Kwangtung

Lay-Osborn Flotilla
- Name: Kwangtung (廣東); Pai Yueh (百粵);
- Namesake: Guangdong; Baiyue;
- Builder: Laird Brothers Limited
- Yard number: 297
- Launched: 4 March 1863
- Out of service: 1863
- Fate: Sold

General characteristics
- Class & type: Dispatch boat
- Displacement: 552 long tons (561 t)
- Tons burthen: 552 bm
- Length: 185 ft 0 in (56.38 m)
- Beam: 24 ft 0 in (7.31 m)
- Draught: 12 ft 10 in (3.9 m)
- Installed power: 150 nhp; 560 hp (420 kW);
- Propulsion: Side-wheel

= Kwangtung (boat) =

Chinese dispatch boat

Kwangtung (廣東 (Guangdong)) was a British-made dispatch boat launched in 1863.

==History==
Kwangtung was purchased by Horatio Nelson Lay, Inspector General of the Qing Dynasty Chinese Maritime Customs Service in May 1863 as part of an effort to bolster the Qing Dynasty naval force in response to the ongoing Taiping Rebellion. Thereafter she became part of the Lay-Osborn Flotilla commanded by Sherard Osborn. She was put under the command of Lieut. William Allen Young.
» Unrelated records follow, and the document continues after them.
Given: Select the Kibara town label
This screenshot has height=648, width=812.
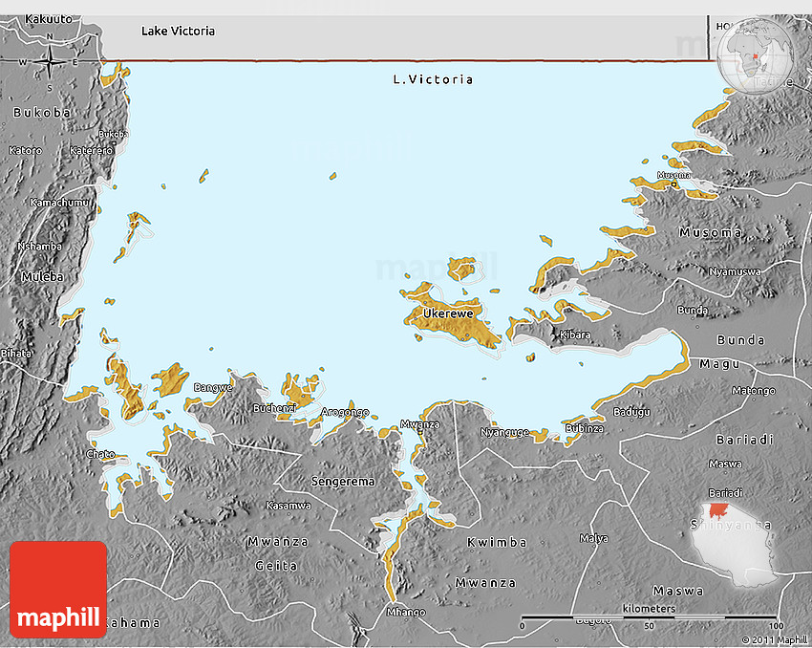Looking at the screenshot, I should tap(575, 335).
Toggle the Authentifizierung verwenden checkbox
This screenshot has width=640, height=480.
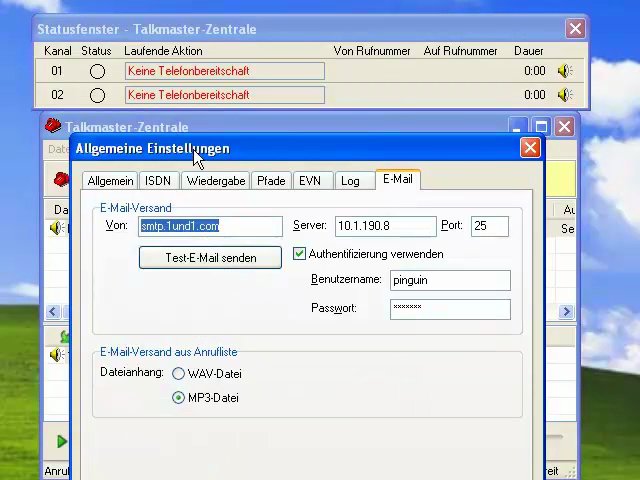(x=300, y=254)
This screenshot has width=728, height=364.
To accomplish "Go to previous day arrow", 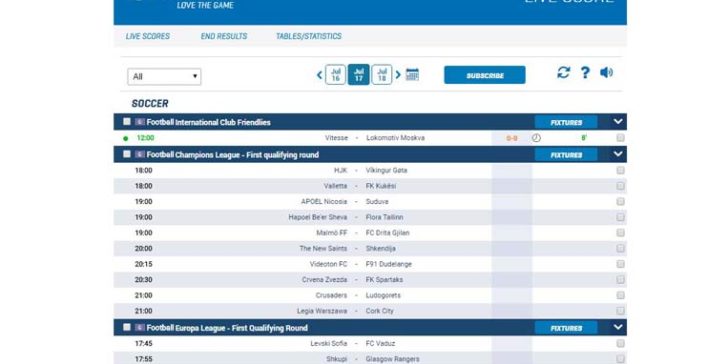I will pos(319,75).
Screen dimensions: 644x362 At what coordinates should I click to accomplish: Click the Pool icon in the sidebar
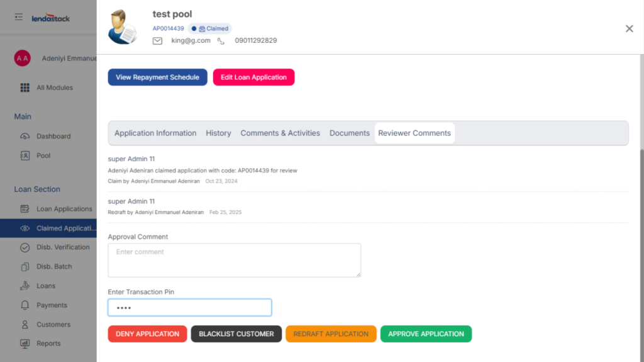25,156
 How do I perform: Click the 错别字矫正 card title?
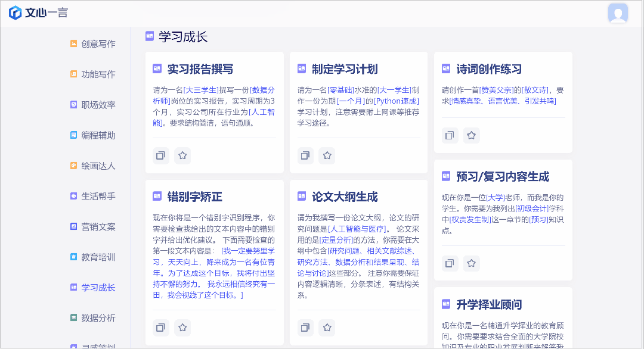[194, 197]
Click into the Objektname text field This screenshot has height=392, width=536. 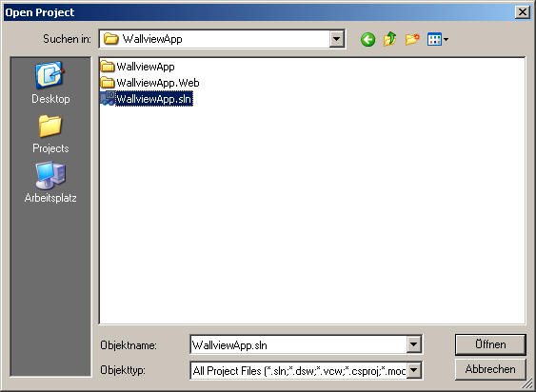(x=298, y=344)
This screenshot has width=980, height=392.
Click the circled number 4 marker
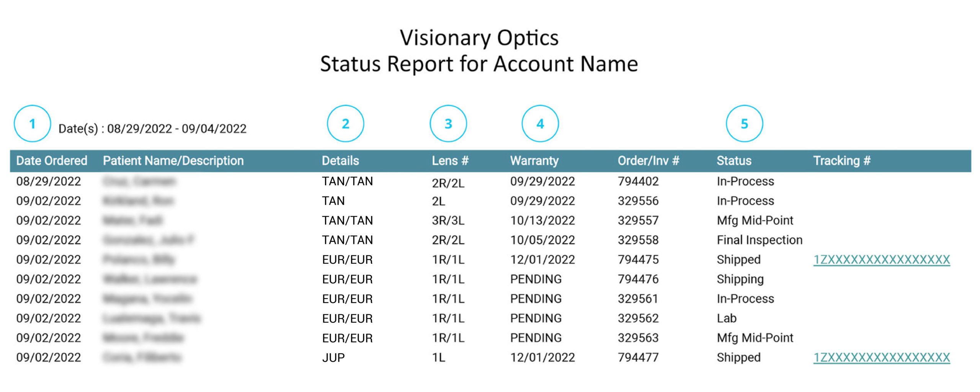pos(540,124)
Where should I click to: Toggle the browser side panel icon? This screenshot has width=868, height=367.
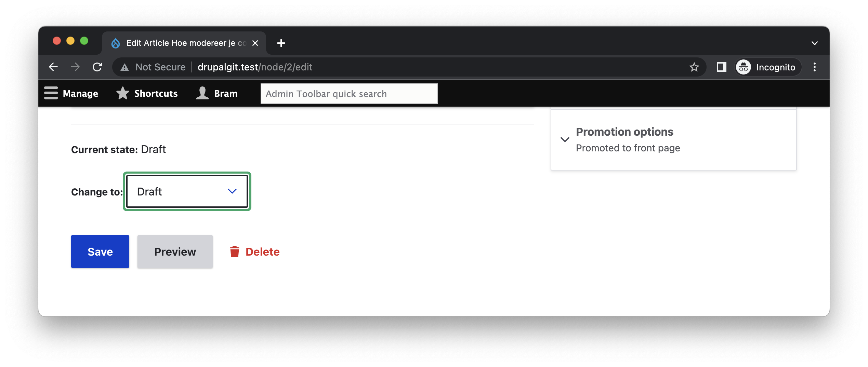coord(721,67)
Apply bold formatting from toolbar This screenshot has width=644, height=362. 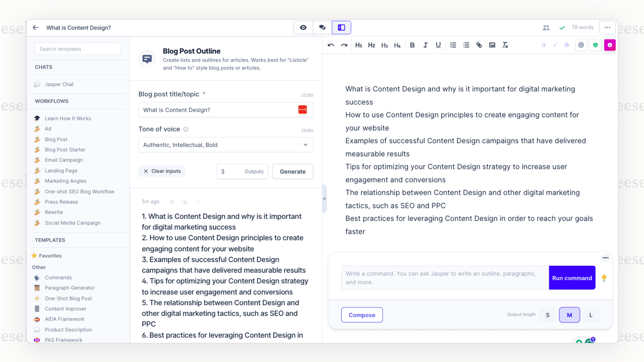412,45
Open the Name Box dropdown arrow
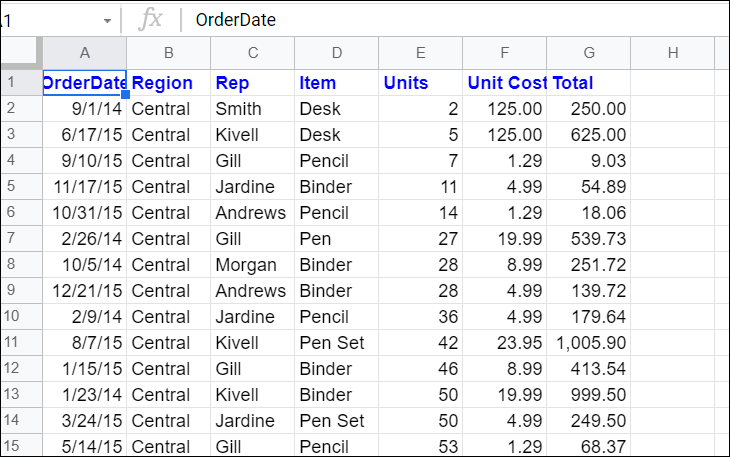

Upon her arrival in China, the Qing government ordered the ship to be renamed as Pai Yueh (百粵 (Baiyue)).

Disagreements between the Qing government and Lay over the command and composition of the Lay-Osborn Flotilla led to its disbandment in 1863, and Kwangtung was taken to Bombay. There, along with Thule, Kwangtung was sold to the Indian government for a total of £8,142.